There’s a deliberate campaign to fix public transit to and within Hamilton.
The federal and provincial governments have announced over $3.8-billion in new funding for transit in Hamilton: 100% funding of LRT, significant funding for the new HSR maintenance and storage facility (the bus barn), many smaller pots for transit initiatives, and now all-day train service to West Harbour.
Today, the provincial Progressive Conservative government announced all-day-everyday GO train service to the West Harbour station starting August 7.
In addition, rush-hour service at both the Downtown GO Centre on Hunter Street and West Harbour station will return to pre-COVID service levels. The route 16-QEW Express bus service continues and I expect it will return to pre-COVID service levels shortly as well.
What does it mean for GO riders?
On weekdays, trains will depart West Harbour at 13 minutes past the hour between 5:00 am to just past 10:00 pm (05:13, 06:13 … 21:13, 22:13).
Weekday return trips from Toronto Union will depart at 45 minutes past the hour with the first trip leaving at 06:45 am and the final train at 11:45 pm (06:45, 07:45 … 22:45, 23:45).
On weekends, the last trains will operate an hour late with the final train out of West Harbour leaving for Toronto at 23:13, and the final train from Toronto Union leaving for West Harbour at 00:45.
Travel time is one hour and 17 minutes. The full schedule is here.
All four trains out of the Hamilton Downtown (Hunter Street) station are back in service. These four trains are stored overnight on the tracks just east of the station and are critical to GO returning to 15-minute peak service between Oakville and Oshawa.
The trains will serve all stops. Prior to the pandemic, peak service trips of Hamilton operated express from Clarkson station to Union Station. The additional stops add 12 minutes to travel time.
We may see further schedule changes in September.
[Due to much lower passenger levels, the dwell time in each station is shorter than usual. This decreases the journey’s length.]
What does it mean for Special Event Extras?
GO operates extra trains during special events, and those “extras” have resumed in recent weeks for Toronto FC soccer games and to respond to increase leisure travel during weekends.
Even if the extras continue to end at Burlington GO or Aldershot GO, the hourly West Harbour service remains attractive for going to events in Toronto.

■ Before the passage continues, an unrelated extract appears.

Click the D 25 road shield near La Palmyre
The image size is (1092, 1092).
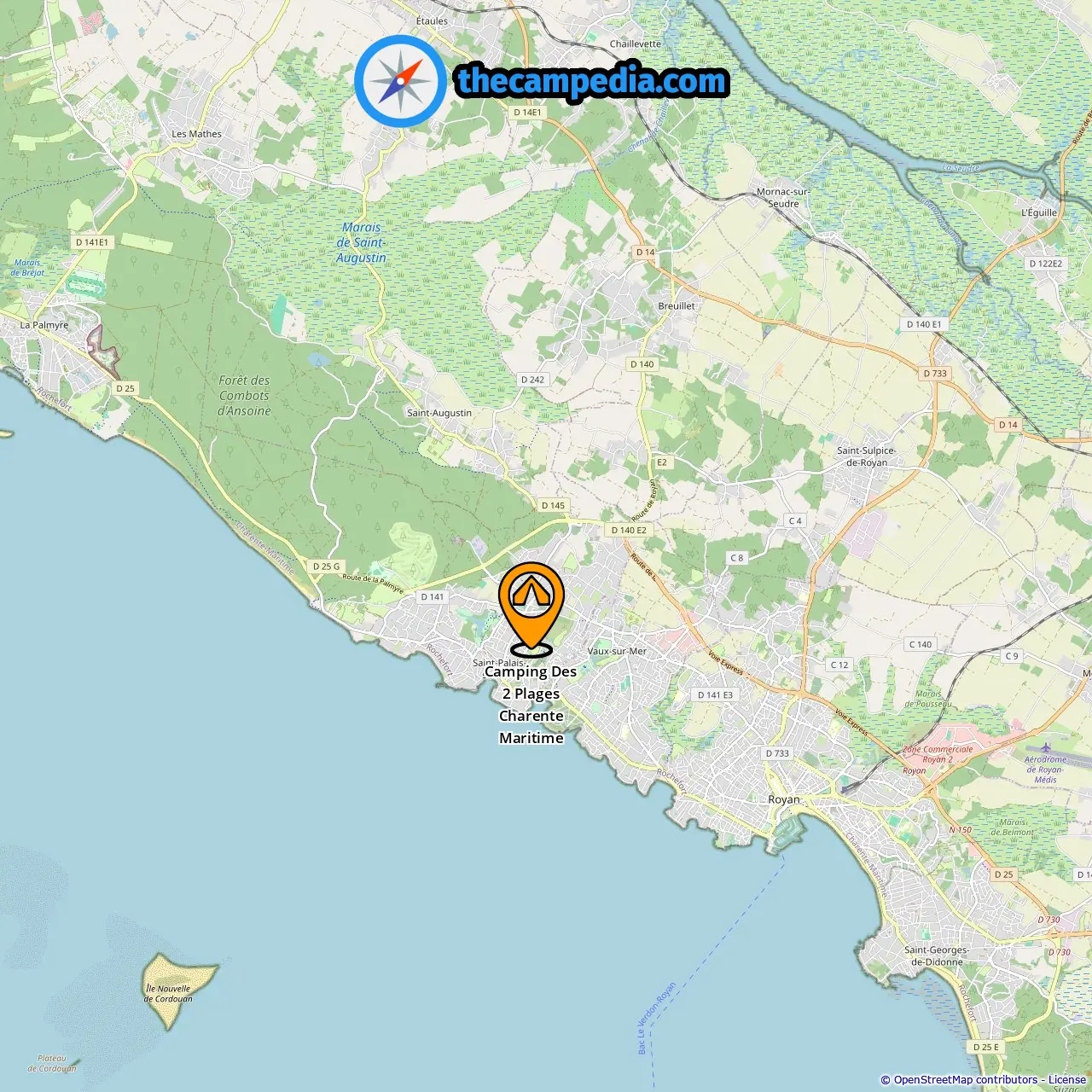pos(125,388)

It is fairly hassle-free to ride the extra out of Union Station and transfer at Burlington GO to finish the trip to Hamilton
As a bonus for non-event Hamilton riders, the hourly West Harbour service provides an alternative to over-capacity buses which did not previously exist.
Will the HSR provide coordinated service between West Harbour and Downtown?

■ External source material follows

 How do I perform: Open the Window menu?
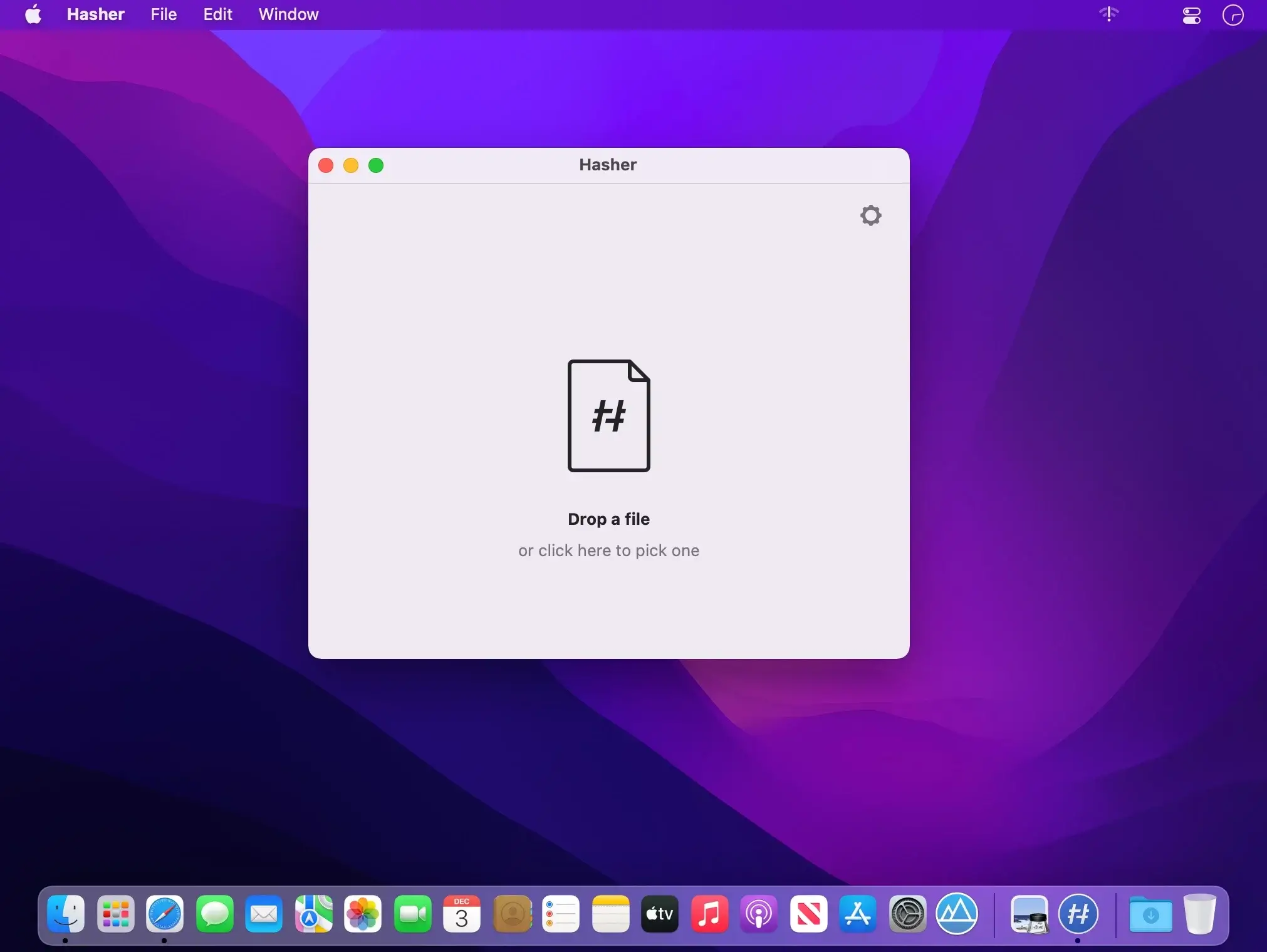(288, 14)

In the immediate future, the answer is no. The 4-Bayfront passes by the station, during weekdays the 20-A Line passes by the station as well. The 20-A Line does not operate during evenings.

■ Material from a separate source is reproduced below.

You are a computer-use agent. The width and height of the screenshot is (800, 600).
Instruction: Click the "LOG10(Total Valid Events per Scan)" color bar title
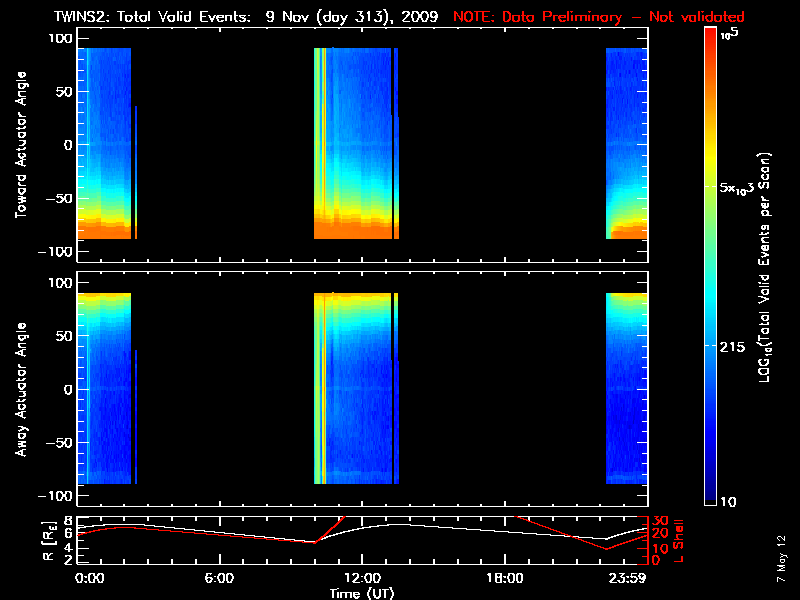[768, 265]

Mayor Fred Eisenberger states the HSR will review the A-Line schedule and he hopes it will integrate with GO’s West Harbour service.
“There is an intent to expand and improve the service frequency and in volume, and that will directly connect to this GO station”, the Mayor stated.
What is the cost of operating trains to West Harbour?
The question was asked by CHCH to Minister of Transportation Caroline Mulroney.
Mulroney responded, “the overall cost is part of our overall budget for Hamilton.”
I asked Metrolinx what is the hourly operating cost of a ten-passenger car train, and if they consider the additional service a 30-minute cost (13 minutes each direction from Aldershot GO) or the added cost of a full train set on the Lakeshore line to provide the service.
The response by email was “a breakdown of operating costs by train isn’t available.”
[If you wish to read about the challenges of determining operating costs from budget statements, here’s a recent academic attempt to do so at the University of Toronto]
Further Notes from the Press Conference
MPP Donna Skelly (Flamborough-Glanbrook) took the opportunity to contrast her Conservative Party from the previous Liberal Party government stating the Liberals repeatedly promised all-day GO service and it is being delivered by a Conservative government.
Minister Mulroney praised Skelly for securing the all-day service, spoke about the importance of all-day GO service, and how happy she is to be announcing transit funding for Hamilton again.
Hamilton Mayor Fred Eisenberger thanked them for the latest funding announcement and jokingly ended his thanks with “Phil, that, you know, we do have a Confederation Station down the road. What have you done for me lately?”
The joke was delivered well and people chuckled with everyone enjoying a good news event.
During media questions, one of the young journalists who recently moved to Hamilton asked when service will extend to the “Centennial” and Grimsby stations. Metrolinx CEO Phil Verster answered that GO is working to add the tracks out of West Harbour and improvements needed to get all-day train service to the “Confederation” station and beyond.
The reporter politely followed up stating their question was about the “Centennial” station. People quickly noted Centennial/Confederation are the same station. Centennial may be a better name for the station as Centennial Parkway is a better-known landmark than Confederation Park.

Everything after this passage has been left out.